La testimonianza sulla sanità abruzzese
“La sanità abruzzese non è a pezzi: è oltre quelli che sono i pezzi”, dice a La Notizia Francesco Taglieri, capogruppo del Movimento 5 Stelle in Consiglio Regionale. “Soltanto la Asl 02 (quella Lanciano-Vasto-Chieti, ndr) ha un buco di oltre 40 milioni di euro se non si attesta a quasi 50. Il saldo della mobilità passiva si attesta a circa 108 milioni di euro, un abruzzese su tre ha rinunciato alle cure. Nel 2018 e nel 2019 l’Abruzzo – sono dati Crea – era al 14esimo posto per i livelli essenziali di assistenza. Oggi è al 19esimo, questo vuol dire che ha perso cinque posti all’interno di quella che è la garanzia dei servizi. Ed è l’ulteriore prova che in questi anni il modello Abruzzo di Marsilio è stato fallimentare. Se oggi lei prova ad andare in un Cup ci vogliono 480 giorni per una colonscopia, 440 per una mammografia e per una risonanza non ci sono neanche i calendari.

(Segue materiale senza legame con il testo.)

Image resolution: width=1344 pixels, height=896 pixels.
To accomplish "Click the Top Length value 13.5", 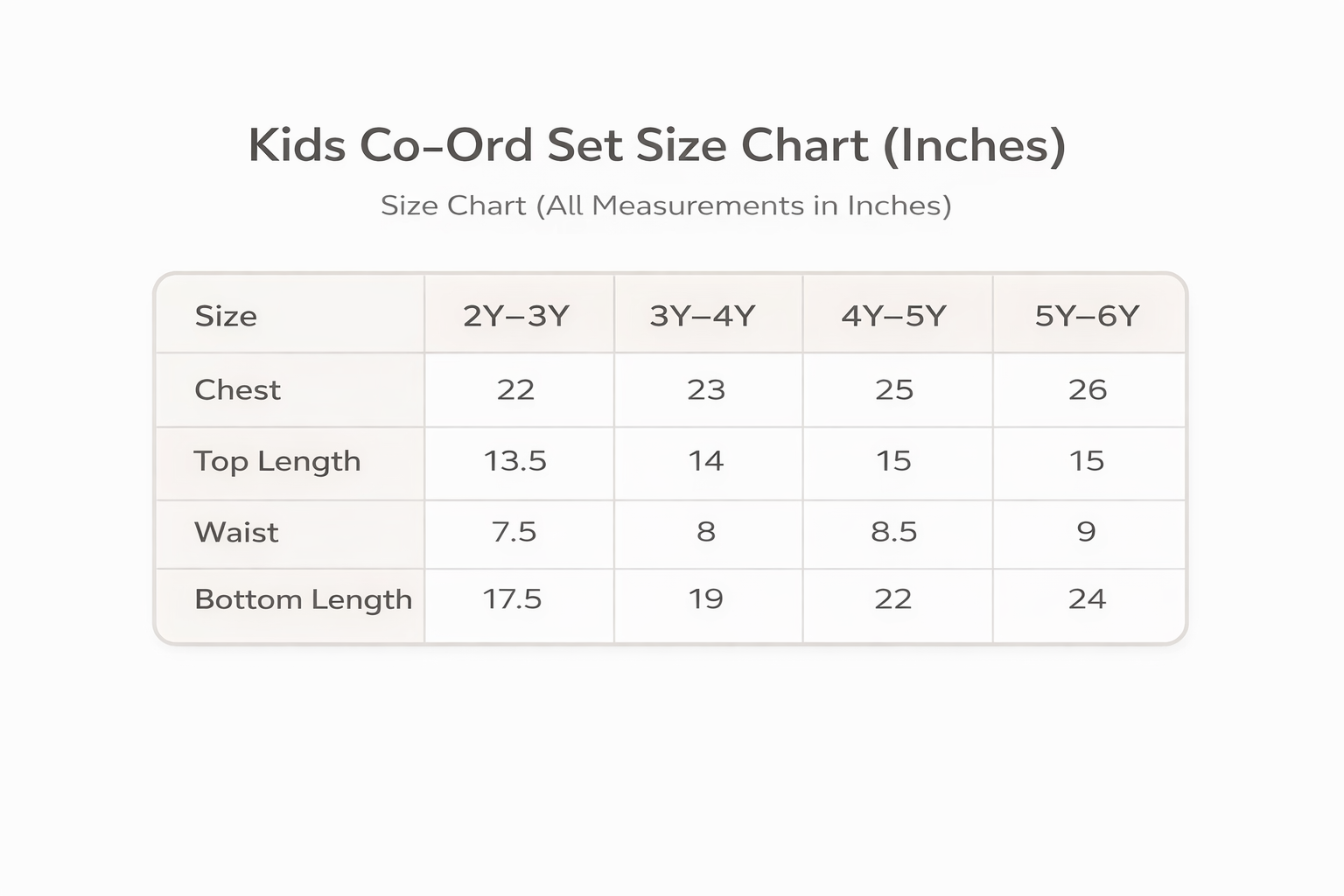I will 515,461.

La maggior parte delle prestazioni specialistiche vengono erogate dal privato convenzionato che va oltre i tetti di spesa e 35mila abruzzesi vanno a farsi curare altrove”. Insomma “siamo ai limiti del commissariamento”, conclude amaro Taglieri.

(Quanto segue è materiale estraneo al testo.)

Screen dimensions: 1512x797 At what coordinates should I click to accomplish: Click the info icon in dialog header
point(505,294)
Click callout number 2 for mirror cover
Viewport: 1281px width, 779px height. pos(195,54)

Per dirla con Giulio Sottanelli, deputato abruzzese di Azione, “più si avvicina la data del voto in Abruzzo, più cresce il nervosismo del governatore Marsilio. Che tanto tranquillo non deve essere, visto il modo in cui reagisce alle critiche al suo pessimo operato. Dà del bugiardo a D’Amico, che quando denuncia il disastro in cui versa la Sanità abruzzese lo fa invece dati alla mano, riprendendo numeri che provengono per lo più da documentazione prodotta dalla Giunta e dal Consiglio regionale”.